Una situazione politica difficile quella dell’Albania agli inizi degli anni 90: il crack finanziario, le politiche anarchiche, l’assalto delle caserme, i migliaia di profughi in fuga verso i Paesi più vicini. Questo è ciò che accadeva quando l’allora piccola Dhurata, insieme alla sua famiglia, scappava dal suo di Paese.
“Il post-comunismo è stata praticamente una guerra civile, una rivoluzione interna. In quel periodo la gente moriva di fame e quando è iniziata la rivolta le persone avevano dato l’assalto ai depositi di armi, ognuno cercava di sopravvivere prendendo anche con la forza quello che c’era” – continua Dhurata.
“Mia madre aveva paura a mandarmi a scuola, perché si vedevano ovunque ragazzini che sparavano con le armi. In tutto il paese regnava un caos generale e neppure i piccoli villaggi come quello dove vivevamo noi erano più sicuri”.
Sulla scia di una situazione terribile come questa, la decisione della famiglia di Dhurata di emigrare in Italia: “Un giorno a notte fonda siamo partiti tutti per Durazzo: papà, mamma, i miei fratelli di 9 e 5 anni e naturalmente io, che ne avevo 7. I miei genitori non avevano idea del viaggio che avremmo dovuto fare.
Sapevano soltanto che pagando gli scafisti in poco tempo saremmo stati dall’altra parte del mare. Non immaginavano la disumanità di queste persone, avevano solo il timore che la polizia italiana potesse rimandarci indietro” – continua.
Un viaggio atroce, in mano agli scafisti: era il mese di gennaio del 1998: “Quando siamo arrivati vicino alla costa la barca si è fermata e gli scafisti ci hanno ordinato di tuffarci in mare. Non volevano portarci a riva perché avevano paura di essere fermati. Mia madre e mio padre hanno protestato, non volevano tuffarsi.
Era gennaio, faceva freddo e nessuno di noi sapeva nuotare […] Quando siamo arrivati a riva bagnati e infreddoliti era soltanto l’inizio di un’altra avventura dolorosa. Quando abbiamo rivisto nostra madre era irriconoscibile: sporca di fango, bagnata, stravolta. E pensare che ci eravamo tutti vestiti a modo per il viaggio!” – continua, con parole strozzate, Dhurata.

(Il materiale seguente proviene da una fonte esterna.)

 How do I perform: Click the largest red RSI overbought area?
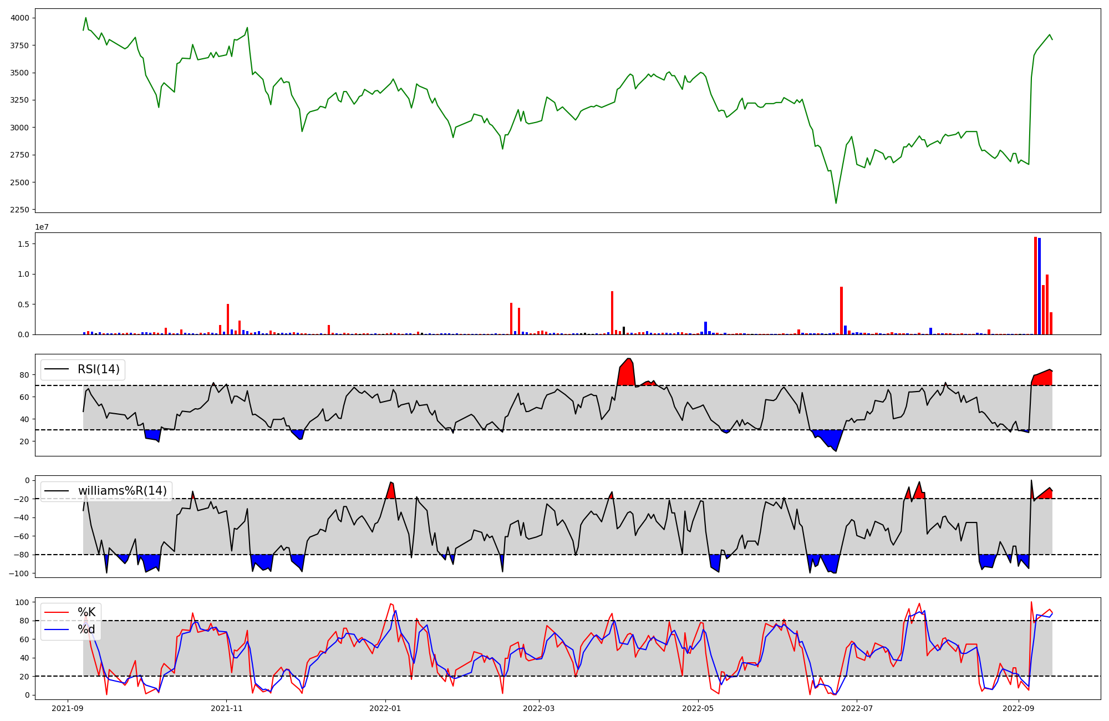coord(627,374)
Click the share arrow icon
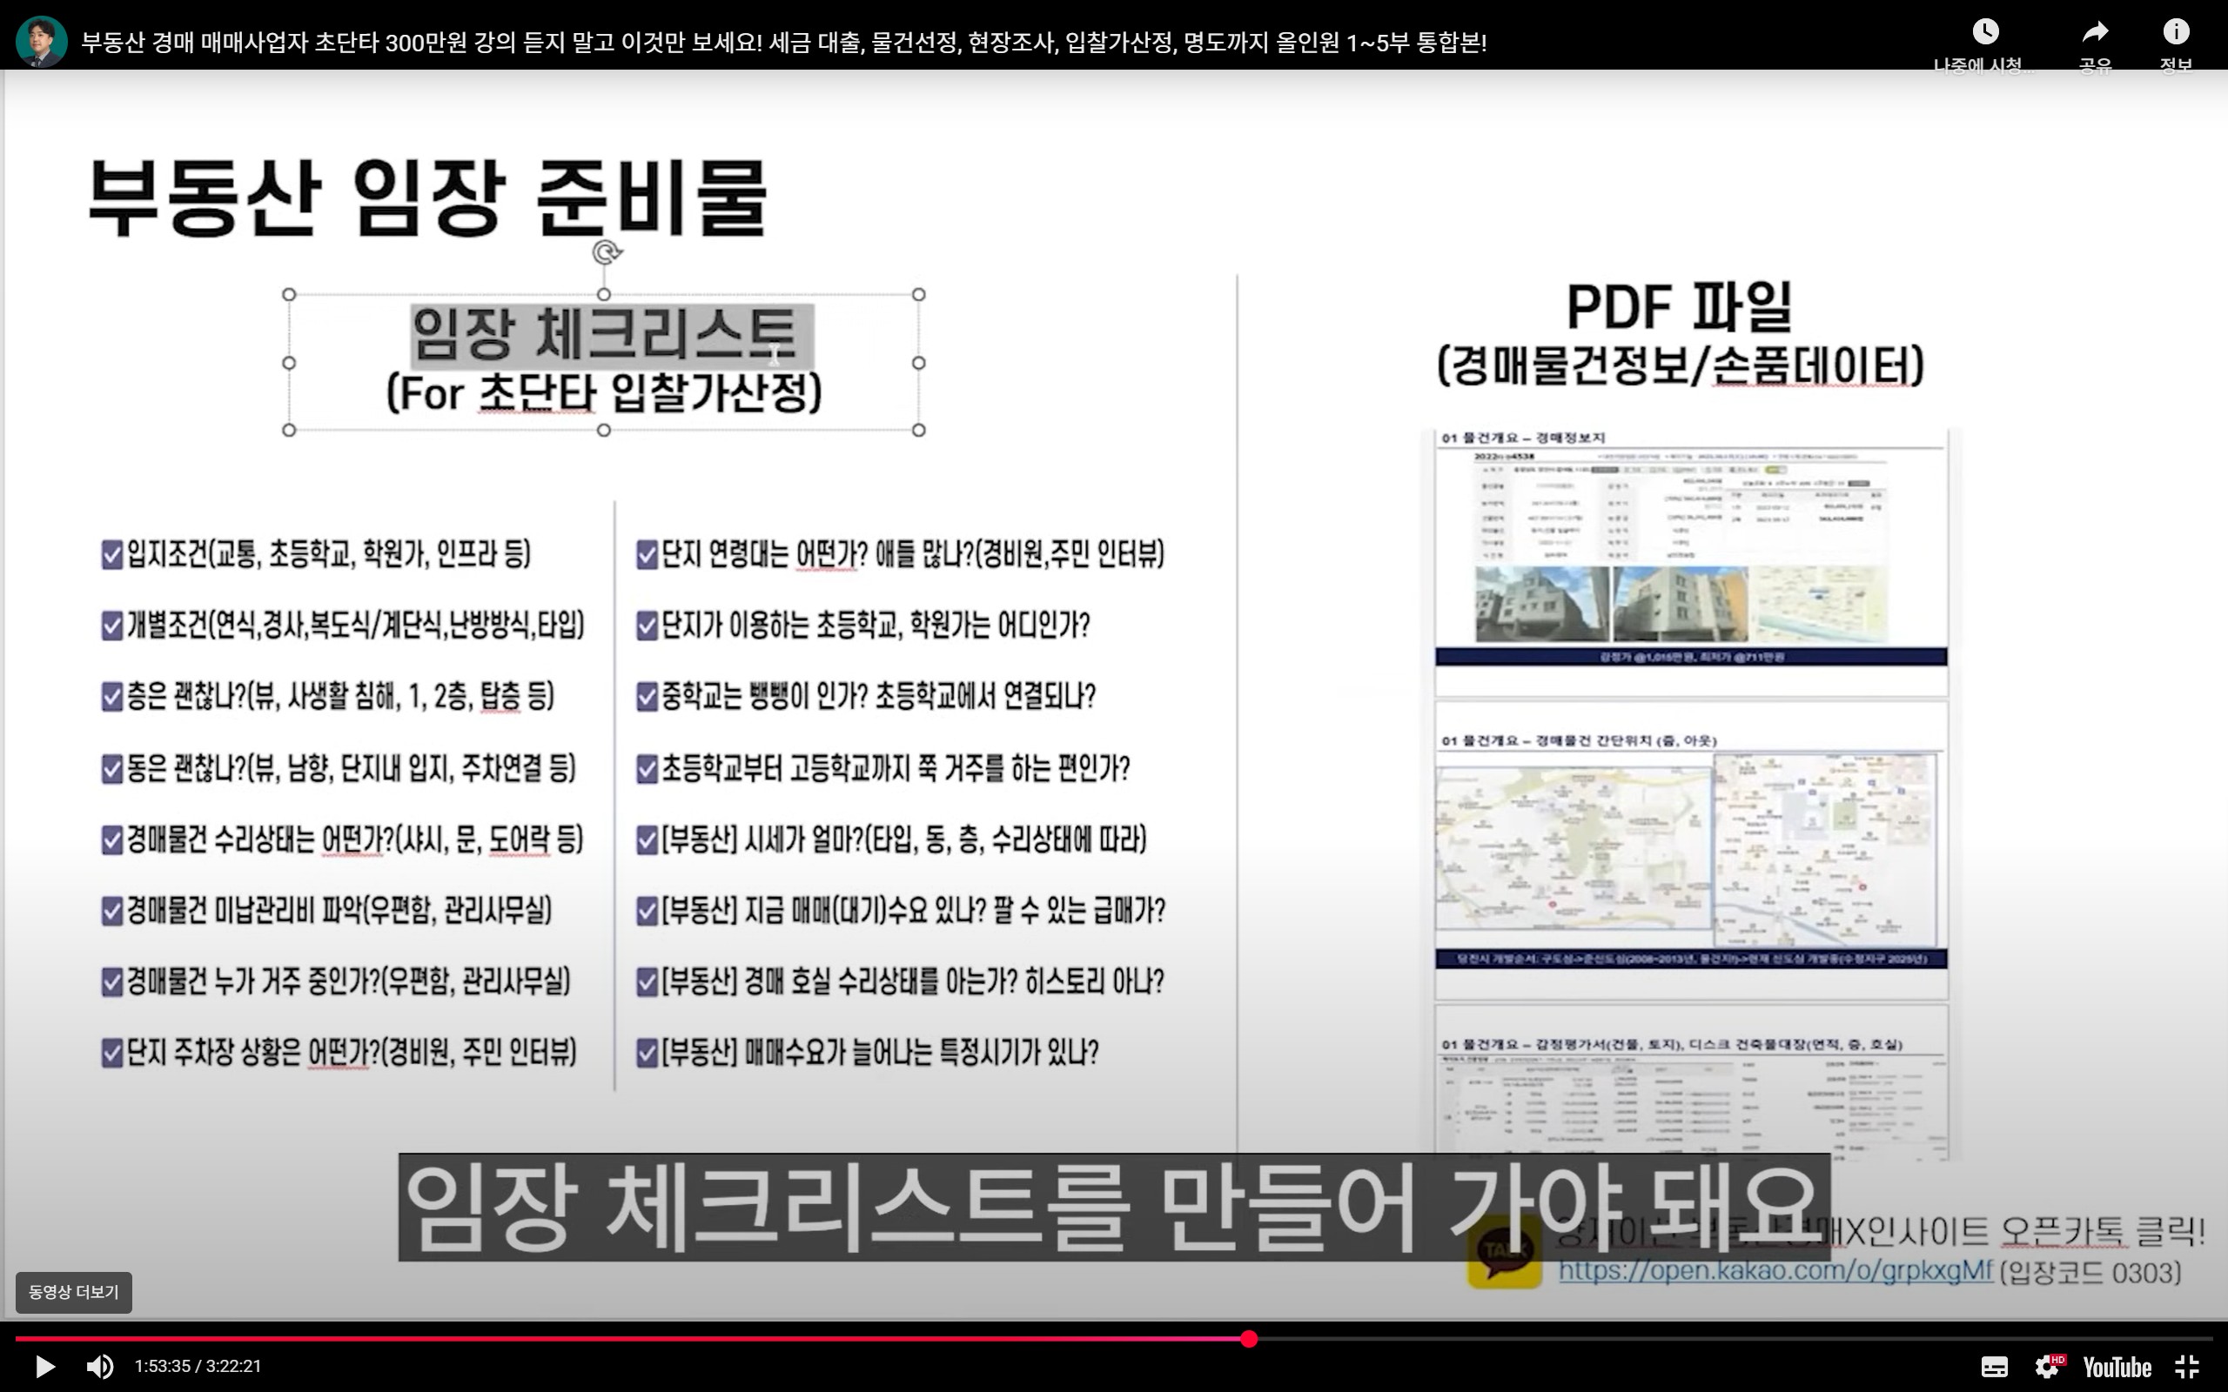 [2095, 33]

La giovane continua, raccontando l’arrivo a Lecce e la paura di esser rimpatriati perché clandestini: “Ai miei genitori avevano detto che c’era una cittadina, Vitinia, vicino a Roma, dove non facevano grossi problemi e che c’erano già diversi albanesi. Noi non avevamo niente e quando siamo arrivati lì abbiamo trovato un posto in periferia dove c’erano diverse baracche abitate da immigrati. E noi, abbiamo trovato questa baracchetta e … ci siamo messi lì”.

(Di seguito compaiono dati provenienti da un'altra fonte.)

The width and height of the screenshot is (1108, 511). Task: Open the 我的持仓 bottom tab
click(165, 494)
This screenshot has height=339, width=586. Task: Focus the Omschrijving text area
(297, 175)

Il trauma dei primi mesi in Italia, fino all’aiuto dato dalla Chiesa: “Andare a messa la domenica mattina e poi poter rimanere nei giardinetti dell’Oratorio erano momenti di straordinaria normalità. Nonostante l’Albania fosse un paese ateo per legge, noi eravamo stati battezzati di nascosto e così i miei genitori […]
Ormai sono italiana, anche se non ho ancora la cittadinanza, però i miei genitori hanno sempre fatto in modo che mantenessimo un legame con le nostre radici” – conclude Dhurata.
Oggi, dopo 23 anni, Dhurata ancora non ha ottenuto la cittadinanza italiana, nonostante abbia frequentato le nostre scuole e sia perfettamente integrata. Un viaggio stremante verso una nuova vita, una vita che, ancora oggi, molti altri migranti (come lo è stata lei tanti anni fa) cercano ancora nel nostro Paese.